If you are planning an event in Southern Ontario,
reach out to BBQ Feast. We will walk through the menu, the setup, and the day with you, and send you four or five custom menu options at different price points so you can choose what fits.
Frequently Asked Questions
How far in advance should BBQ catering be booked?
Book 4 to 8 weeks ahead for smaller events. 3 to 6 months ahead for weddings and large gatherings. Final event details (guest count, menu specifics, timing) are typically confirmed about 15 days before the event.
Can BBQ catering handle large events?
Yes. BBQ Feast regularly caters events ranging from 50 to 5,000 or more guests. At larger scale, the format relies on double-sided buffet stations, multiple service points, and rolling cook schedules to keep food coming throughout service. The operational capacity to run multiple events per day (up to five on a weekday, four weddings on a Saturday during peak season) is one of the things that separates a serious BBQ catering operation from a typical one.

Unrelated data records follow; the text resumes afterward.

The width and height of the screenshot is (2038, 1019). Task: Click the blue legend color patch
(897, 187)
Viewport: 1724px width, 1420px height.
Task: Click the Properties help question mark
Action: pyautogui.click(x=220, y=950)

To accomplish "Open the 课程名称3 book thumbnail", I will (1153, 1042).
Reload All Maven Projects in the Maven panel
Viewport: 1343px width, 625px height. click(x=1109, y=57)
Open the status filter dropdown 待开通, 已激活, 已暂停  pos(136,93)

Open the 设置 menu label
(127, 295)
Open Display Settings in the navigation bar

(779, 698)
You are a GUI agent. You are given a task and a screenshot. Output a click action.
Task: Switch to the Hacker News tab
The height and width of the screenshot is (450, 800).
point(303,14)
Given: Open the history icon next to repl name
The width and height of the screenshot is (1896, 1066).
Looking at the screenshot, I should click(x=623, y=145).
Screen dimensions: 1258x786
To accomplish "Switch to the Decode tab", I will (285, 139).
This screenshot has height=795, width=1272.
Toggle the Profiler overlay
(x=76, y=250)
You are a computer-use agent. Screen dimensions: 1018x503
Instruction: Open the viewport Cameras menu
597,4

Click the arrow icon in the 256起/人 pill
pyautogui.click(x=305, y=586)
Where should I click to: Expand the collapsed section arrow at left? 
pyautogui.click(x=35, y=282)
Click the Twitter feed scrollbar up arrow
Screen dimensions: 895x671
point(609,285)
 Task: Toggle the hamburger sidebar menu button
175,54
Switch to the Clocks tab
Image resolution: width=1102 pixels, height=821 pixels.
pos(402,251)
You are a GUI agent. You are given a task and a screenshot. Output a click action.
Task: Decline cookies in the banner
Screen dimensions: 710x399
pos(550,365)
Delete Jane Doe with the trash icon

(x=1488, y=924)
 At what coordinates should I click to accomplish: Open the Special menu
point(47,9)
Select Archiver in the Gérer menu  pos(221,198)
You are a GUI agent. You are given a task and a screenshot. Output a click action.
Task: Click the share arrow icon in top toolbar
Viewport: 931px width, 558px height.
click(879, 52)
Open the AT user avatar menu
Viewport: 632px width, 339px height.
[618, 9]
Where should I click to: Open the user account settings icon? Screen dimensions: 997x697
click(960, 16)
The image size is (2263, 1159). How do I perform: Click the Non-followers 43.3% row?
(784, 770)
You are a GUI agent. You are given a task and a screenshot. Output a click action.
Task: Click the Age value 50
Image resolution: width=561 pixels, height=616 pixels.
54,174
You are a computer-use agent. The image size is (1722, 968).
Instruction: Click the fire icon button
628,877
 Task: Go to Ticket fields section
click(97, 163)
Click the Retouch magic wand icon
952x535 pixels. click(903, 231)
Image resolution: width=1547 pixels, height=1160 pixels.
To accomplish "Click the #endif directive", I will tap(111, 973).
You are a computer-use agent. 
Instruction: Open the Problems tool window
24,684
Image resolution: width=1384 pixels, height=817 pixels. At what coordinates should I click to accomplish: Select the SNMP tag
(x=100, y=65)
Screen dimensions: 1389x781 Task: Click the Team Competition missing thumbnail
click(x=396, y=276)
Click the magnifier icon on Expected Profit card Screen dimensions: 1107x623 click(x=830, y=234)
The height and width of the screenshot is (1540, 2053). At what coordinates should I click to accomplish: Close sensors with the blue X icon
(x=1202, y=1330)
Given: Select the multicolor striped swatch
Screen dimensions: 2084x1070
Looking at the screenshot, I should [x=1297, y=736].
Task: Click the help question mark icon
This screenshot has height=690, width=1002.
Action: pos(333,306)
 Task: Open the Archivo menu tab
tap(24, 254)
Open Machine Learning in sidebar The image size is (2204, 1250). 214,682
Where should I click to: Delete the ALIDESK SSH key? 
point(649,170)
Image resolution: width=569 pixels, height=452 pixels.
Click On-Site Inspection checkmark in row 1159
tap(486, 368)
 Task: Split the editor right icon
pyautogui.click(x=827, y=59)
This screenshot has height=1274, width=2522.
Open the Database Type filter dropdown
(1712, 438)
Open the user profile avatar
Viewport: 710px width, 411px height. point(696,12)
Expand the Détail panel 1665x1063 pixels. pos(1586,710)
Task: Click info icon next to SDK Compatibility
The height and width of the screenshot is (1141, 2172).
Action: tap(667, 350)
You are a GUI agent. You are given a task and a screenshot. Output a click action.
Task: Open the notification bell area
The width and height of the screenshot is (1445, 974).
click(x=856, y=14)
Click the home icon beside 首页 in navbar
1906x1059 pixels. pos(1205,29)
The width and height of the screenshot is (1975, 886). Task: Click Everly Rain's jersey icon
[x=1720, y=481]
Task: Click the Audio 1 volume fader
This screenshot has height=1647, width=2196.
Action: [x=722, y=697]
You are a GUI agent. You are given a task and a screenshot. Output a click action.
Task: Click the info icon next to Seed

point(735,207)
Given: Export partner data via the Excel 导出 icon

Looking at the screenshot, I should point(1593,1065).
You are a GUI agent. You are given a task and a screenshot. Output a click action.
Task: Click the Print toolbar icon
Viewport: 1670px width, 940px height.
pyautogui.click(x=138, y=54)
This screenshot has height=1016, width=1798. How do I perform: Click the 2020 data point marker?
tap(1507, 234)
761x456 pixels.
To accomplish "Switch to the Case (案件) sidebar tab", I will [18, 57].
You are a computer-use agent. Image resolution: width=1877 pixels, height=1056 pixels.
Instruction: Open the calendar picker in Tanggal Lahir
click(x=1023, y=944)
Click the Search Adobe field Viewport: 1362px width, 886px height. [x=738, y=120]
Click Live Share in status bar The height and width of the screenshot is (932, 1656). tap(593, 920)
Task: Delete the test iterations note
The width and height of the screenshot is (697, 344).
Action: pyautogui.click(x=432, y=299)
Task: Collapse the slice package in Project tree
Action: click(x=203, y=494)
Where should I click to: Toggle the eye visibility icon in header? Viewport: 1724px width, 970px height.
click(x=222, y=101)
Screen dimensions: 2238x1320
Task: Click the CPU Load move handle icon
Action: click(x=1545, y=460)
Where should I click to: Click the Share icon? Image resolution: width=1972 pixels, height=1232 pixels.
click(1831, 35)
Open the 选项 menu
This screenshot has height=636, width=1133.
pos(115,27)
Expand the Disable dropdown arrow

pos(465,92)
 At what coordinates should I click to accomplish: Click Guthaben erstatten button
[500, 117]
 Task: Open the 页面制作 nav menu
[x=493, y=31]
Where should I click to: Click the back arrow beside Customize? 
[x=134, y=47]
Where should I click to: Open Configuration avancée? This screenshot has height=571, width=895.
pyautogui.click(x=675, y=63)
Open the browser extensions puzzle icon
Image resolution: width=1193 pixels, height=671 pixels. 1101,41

What equipment does a BBQ caterer bring?
A full-service team brings commercial smokers and charcoal pits, rotisseries, buffet tables, linens, serving equipment, generators, refrigeration, handwashing stations, and tenting where needed, along with staffing for the event. Long-duration smoking is done at the caterer’s facility ahead of the event; the meats are finished and presented on-site over live fire. Guest tents, plates, and clearing services are typically available as add-ons. Always confirm what is included in your specific package.
What areas does BBQ Feast service?
BBQ Feast caters across Southern Ontario, including Waterloo Region, Guelph, Cambridge, London, Woodstock, Stratford, Hamilton, and the GTA.
Are tastings available?
Yes. BBQ Feast offers tastings by appointment, typically arranged for weddings and larger corporate events where menu selection is part of the planning process.
Are vegetarian and vegan options available?
Yes. BBQ Feast offers real vegetarian and vegan entrées, not just side salads. The menu includes Vegan Burgers, Quinoa Entrée Salad, Vegetable Kabobs, and Vegan BBQ Jackfruit, alongside a wide selection of vegetarian and vegan-friendly sides.
What happens if the weather changes?
A good caterer plans for it. Discuss contingencies during planning: tents, canopies, holding-temperature strategy, and a designated backup indoor space. For larger events, your caterer should bring their own tenting and weather coverage as part of the package.